## GOAL OF THE EXERCISE
Transcribe exactly, and only, the lines running from the one with "The image size is (739, 560)." to the end of the entries below, both included, without any pictures.
--- EXTRACTED INFORMATION ---
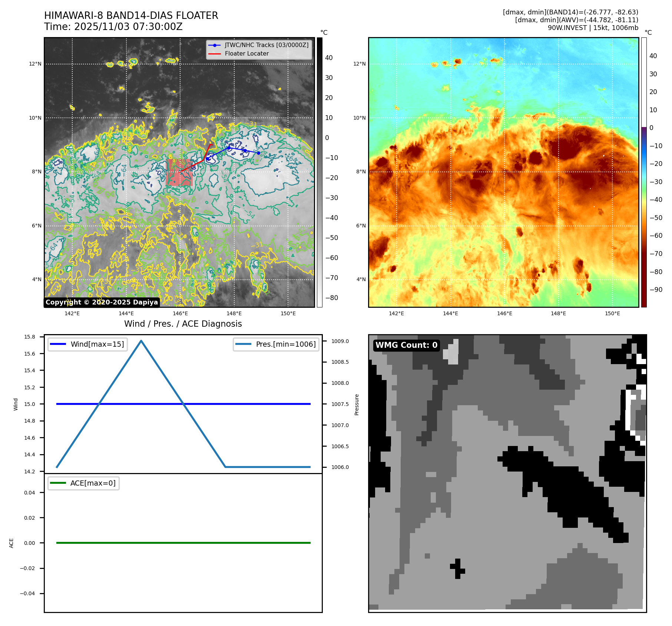
Task: Click the small black cross in WMG panel
Action: [x=457, y=568]
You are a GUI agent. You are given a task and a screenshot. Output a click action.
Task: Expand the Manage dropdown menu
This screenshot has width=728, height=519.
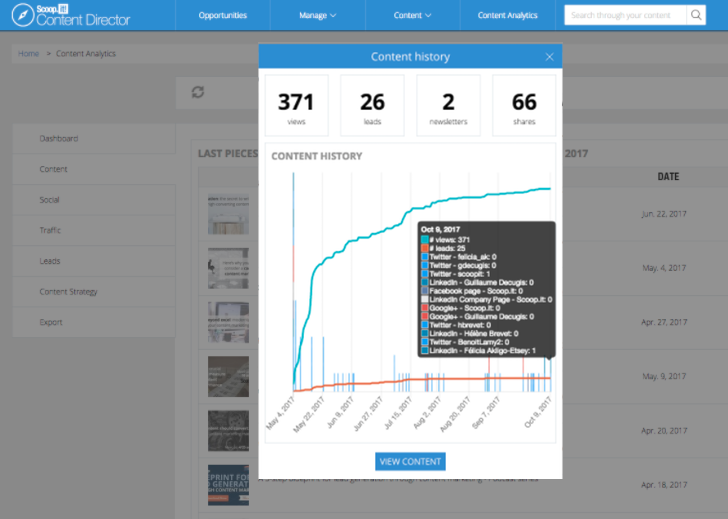(x=317, y=16)
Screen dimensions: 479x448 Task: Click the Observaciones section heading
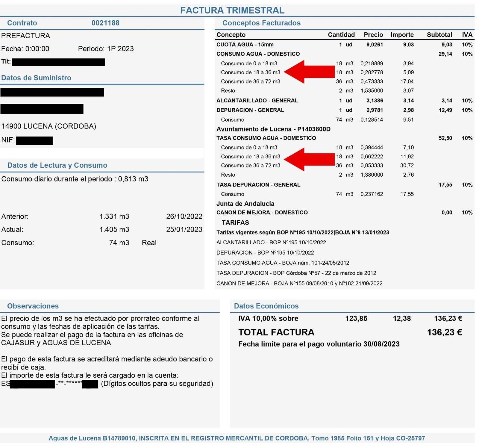coord(33,306)
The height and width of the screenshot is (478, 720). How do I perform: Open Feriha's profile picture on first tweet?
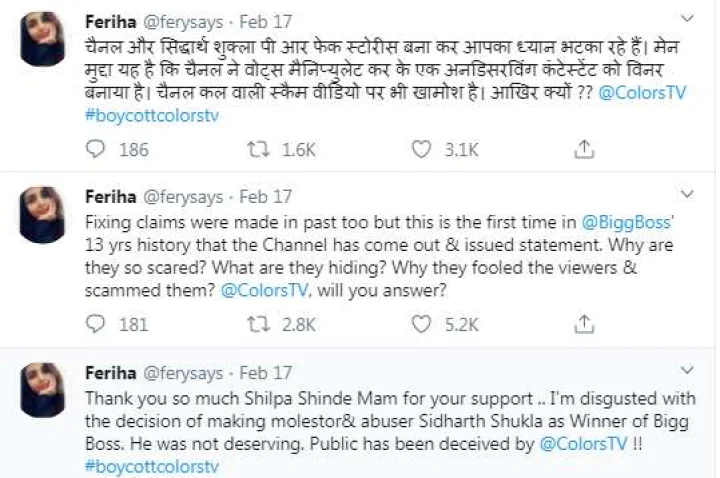click(43, 39)
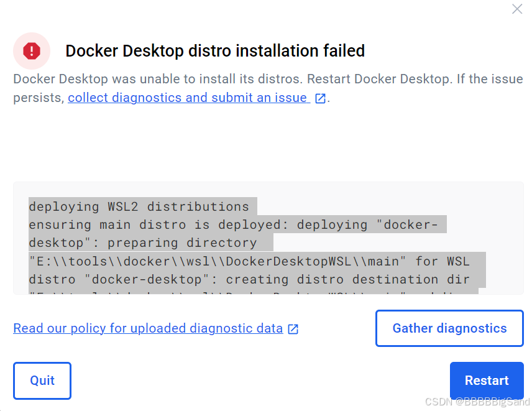Click external-link icon beside submit an issue

[x=321, y=98]
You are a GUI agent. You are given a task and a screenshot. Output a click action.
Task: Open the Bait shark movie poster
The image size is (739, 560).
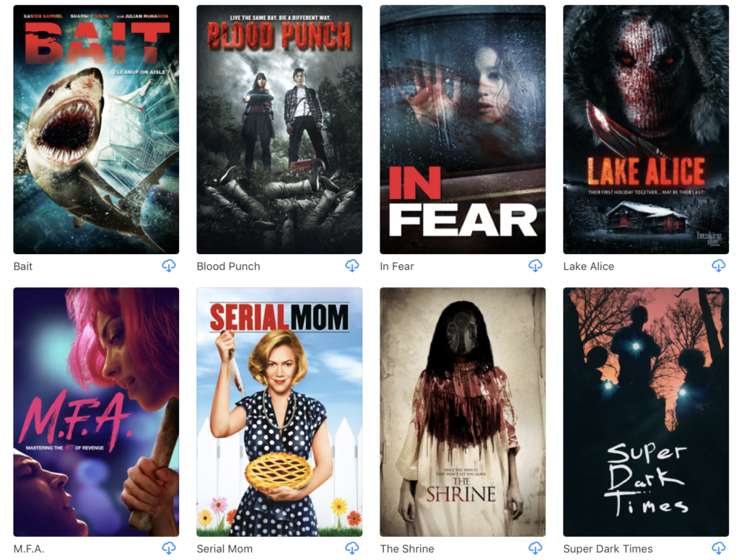(x=96, y=130)
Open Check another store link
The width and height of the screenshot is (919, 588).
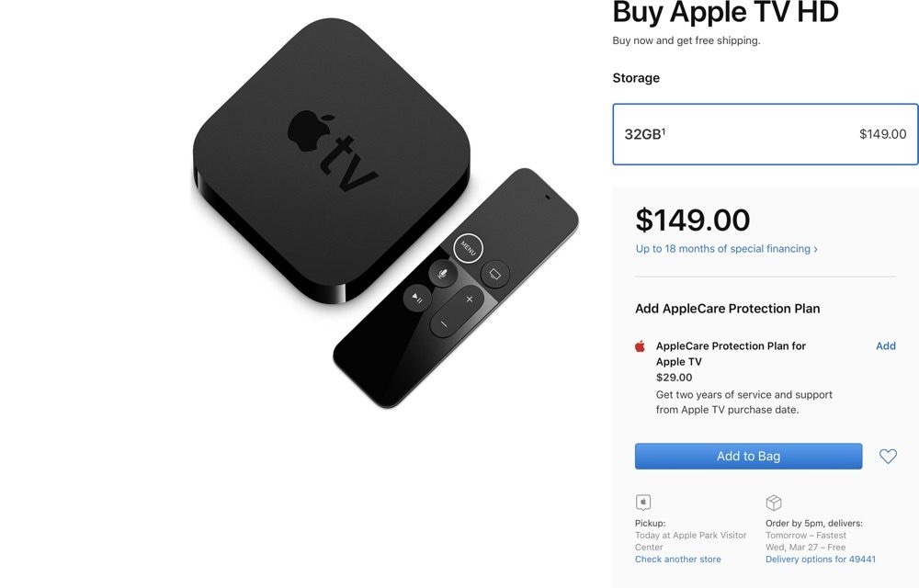pyautogui.click(x=678, y=560)
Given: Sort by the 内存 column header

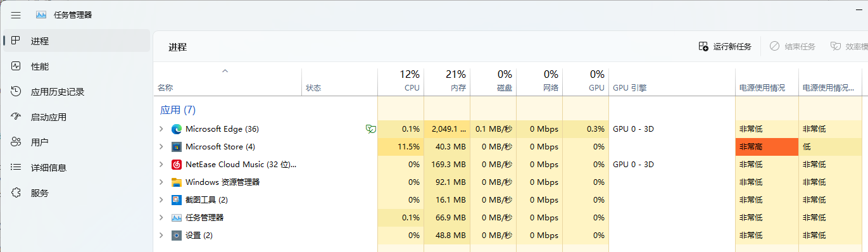Looking at the screenshot, I should [447, 81].
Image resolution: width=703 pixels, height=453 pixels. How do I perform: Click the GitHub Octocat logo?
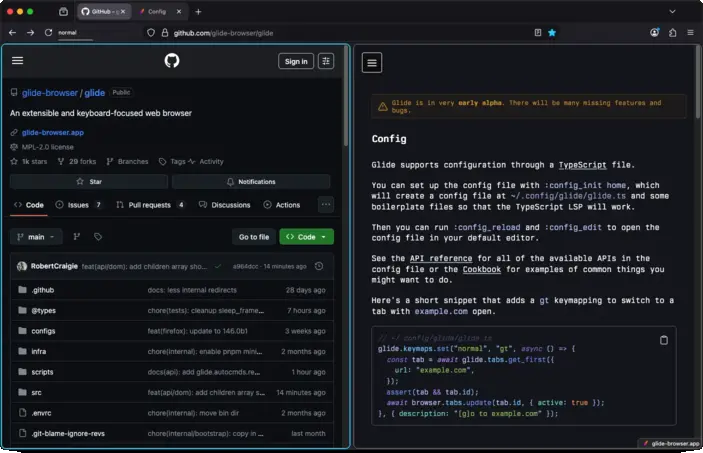tap(172, 61)
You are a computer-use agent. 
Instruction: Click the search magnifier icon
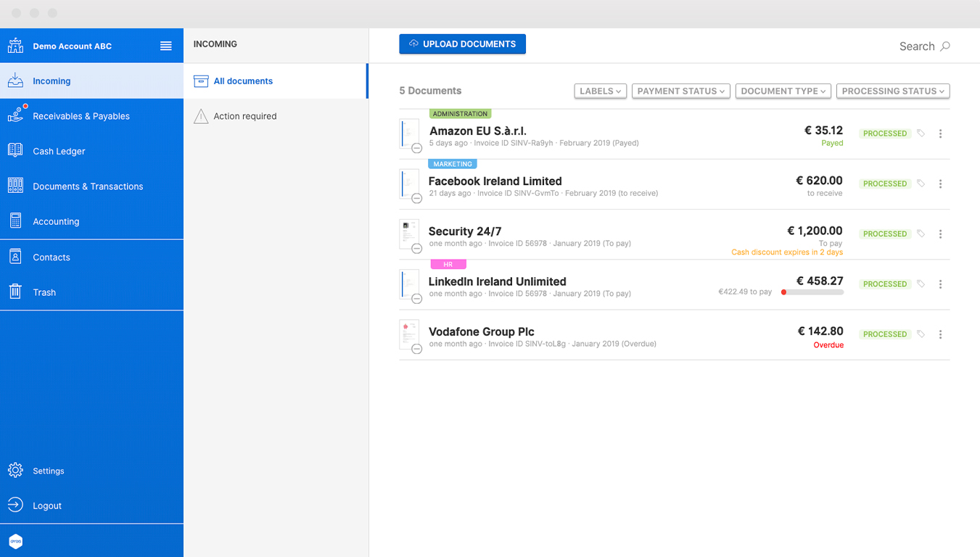[944, 46]
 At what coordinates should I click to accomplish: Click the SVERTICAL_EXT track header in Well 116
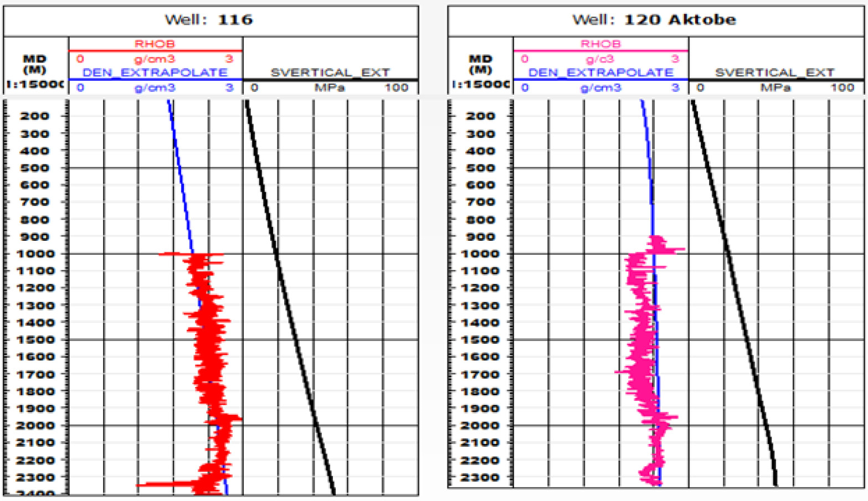pos(330,73)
---
## OUTPUT FOR THIS EXERCISE
The image size is (739, 560).
(x=96, y=130)
Open Check another store link
The width and height of the screenshot is (919, 588).
pyautogui.click(x=678, y=560)
Given: Sort by the 内存 column header

Looking at the screenshot, I should [447, 81].
Image resolution: width=703 pixels, height=453 pixels. How do I perform: Click the GitHub Octocat logo?
tap(172, 61)
You are a computer-use agent. 
Instruction: Click the search magnifier icon
[944, 46]
 At what coordinates should I click to accomplish: Click the SVERTICAL_EXT track header in Well 116
pos(330,73)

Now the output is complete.